Metabolomics

Metabolomics

Metabolomics is defined as a comprehensive analysis of all metabolites in a biological system including their identification and quantification [1]. There are different ways to conduct a metabolomics study. Targeted metabolomics experiments focus on metabolite classes (for example short-chain fatty acids) or metabolic pathways (e.g. tryptophan metabolism). In contrast, the non-targeted analysis covers a broad range of metabolites that depend on the technology used such as mass spectrometry or nuclear magnetic resonance spectroscopy. Both techniques have their own strengths but also limitations and are therefore complementary. Non-targeted metabolomics is conducted in various fields of life sciences, exploring the role of metabolites in health and disease. Small molecules can be analysed in various matrices including faeces, urine or plasma across a wide variety of species. Mass spectrometry (MS) is one of the technologies that is used for non-targeted metabolomics, which enables to detect a high number of metabolites with low sample consumption [2].

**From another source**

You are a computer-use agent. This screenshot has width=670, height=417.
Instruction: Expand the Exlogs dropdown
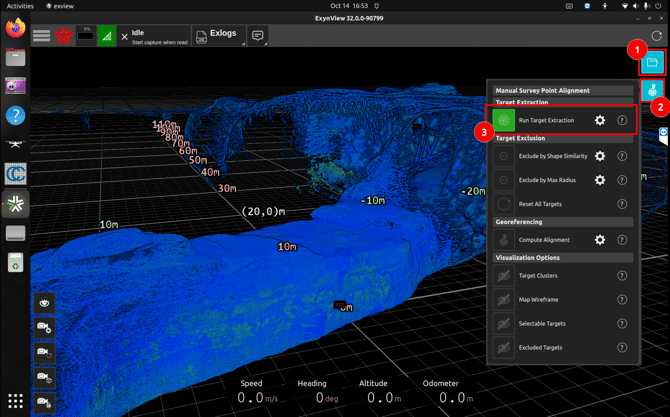[x=218, y=36]
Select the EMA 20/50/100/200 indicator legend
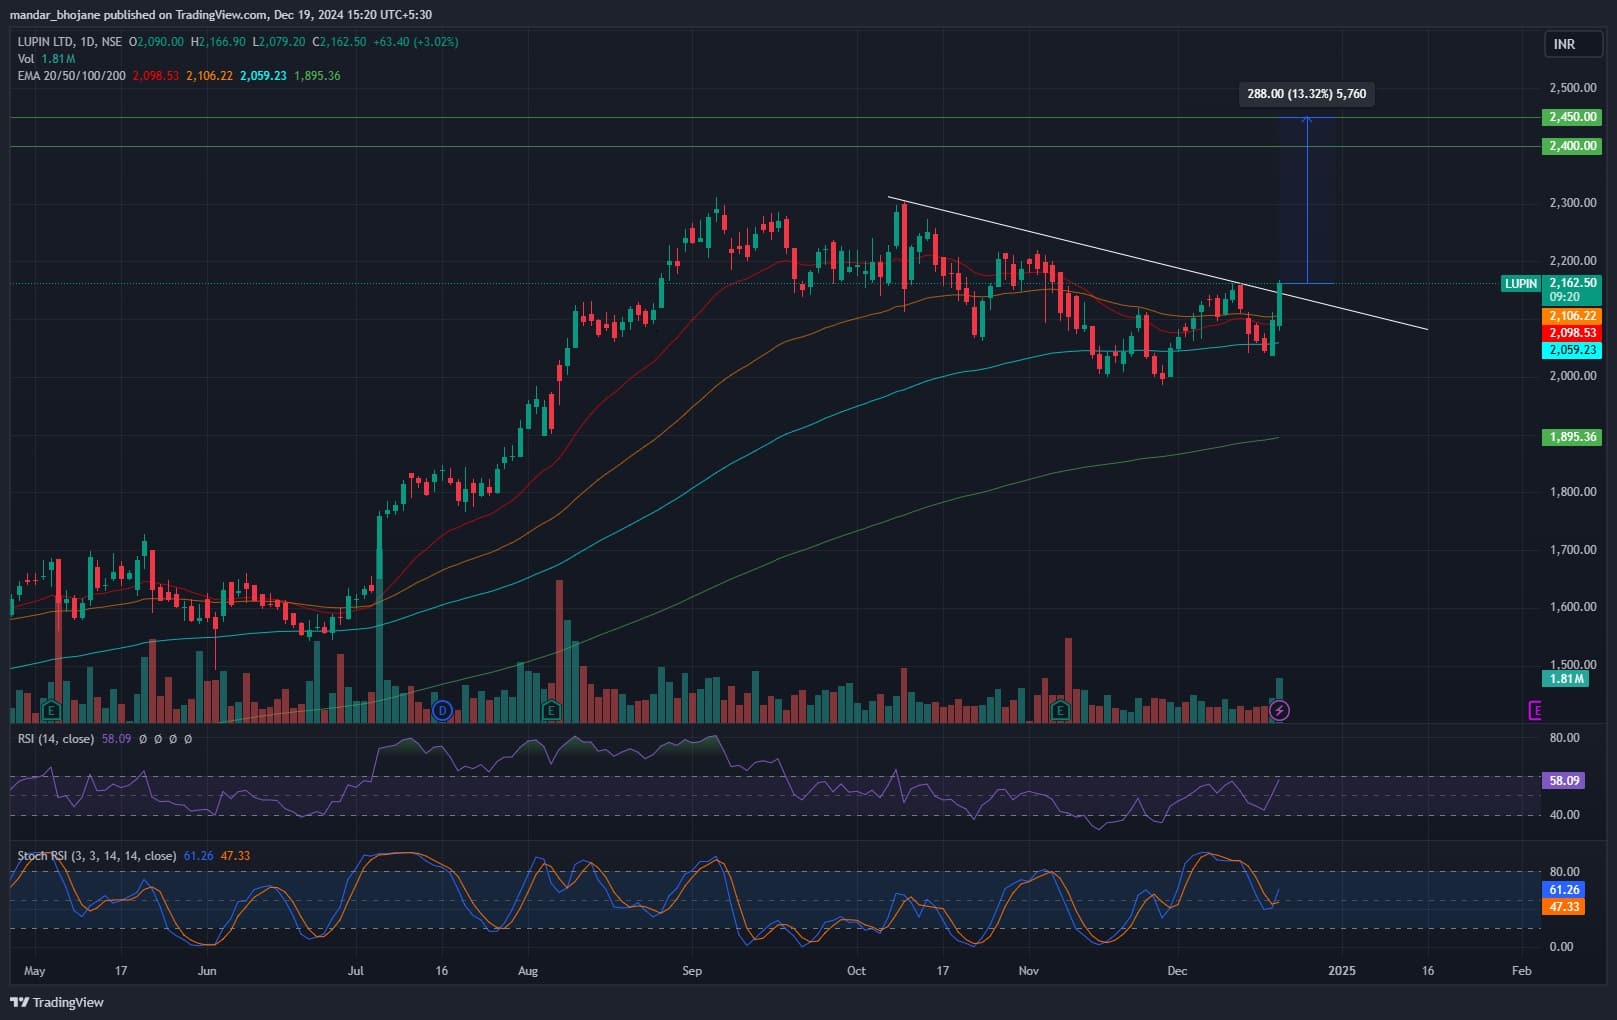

Fig. 1: Mass spectrometry and NMR based techniques available. Research Unit Analytical BioGeoChemistry at Helmholtz Zentrum

Blood, urine or stool samples are collected in human metabolomics research to profile metabolites in cross sectional or longitudinal studies of health and diseases. Stool is a valuable proxy of the metabolic state of the gut ecosystem with compounds originating from host, food or microbial metabolism. Previously, metabolomics has been conducted in the context of IBD, where both faecal metabolomics and gut microbiota analysis was performed [3]. But also impact of gut microbiota was studied by non-targeted metabolomics, revealing a large effect of the presence of microbes on plasma metabolome [4]. The application of metabolomics allowed to link three different metabolites of dietary phosphatidylcholine – choline, trimethylamine N-oxide and betaine to predict cardiovascular disease with various functions in atherosclerosis as for example the upregulation of surface receptors on macrophages [5].

Metabolic modelling

While culture-independent approaches for the study of microbial communities have greatly expanded our knowledge of disease-associated shifts in the composition of microbial communities, they are often limited with respect to the inference of functional consequences associated with these shifts. Thus, while species-level changes in gut microbiome composition are observed in the context of almost all human diseases, it is often unclear how these changes affect the functional capacities of the microbiome and, moreover, it is difficult to distinguish which of these changes are potentially part of the disease process and which might only occur as a consequence of disease in the host. Recently, constraint-based metabolic modelling approaches have been developed that are able to overcome some of these limitations. These approaches predict metabolic fluxes (i.e. reaction activities) based on knowledge about the metabolic network of an organism, information on its metabolic environment (i.e. nutrient availability) and additional molecular data (e.g. gene expression data, metabolomics data) [6]. Classically, constraint-based metabolic modelling has been developed to model the metabolism of individual bacterial species [6] or individual cell types of higher organisms [7]. With the recent reconstruction of the metabolic networks of a large number of bacterial species residing in the human gut [8], constraint-based metabolic modelling of the gut microbiome has become possible. To this end, metabolic networks of the individual bacterial species within a microbial community are put into a common simulation environment and metabolic activities of individual bacterial species as well as the metabolic exchange between bacteria and the host can be predicted [911]. Thus, these approaches have already been used to infer functional consequences of species level shifts in community composition in IBD [12] and during the early development of the microbiome in preterm infants [11]. Recently, microbial community modelling has been expanded to also encompass the host, thereby opening up the avenue towards the development of integrated models of microbiome-host interactions [13].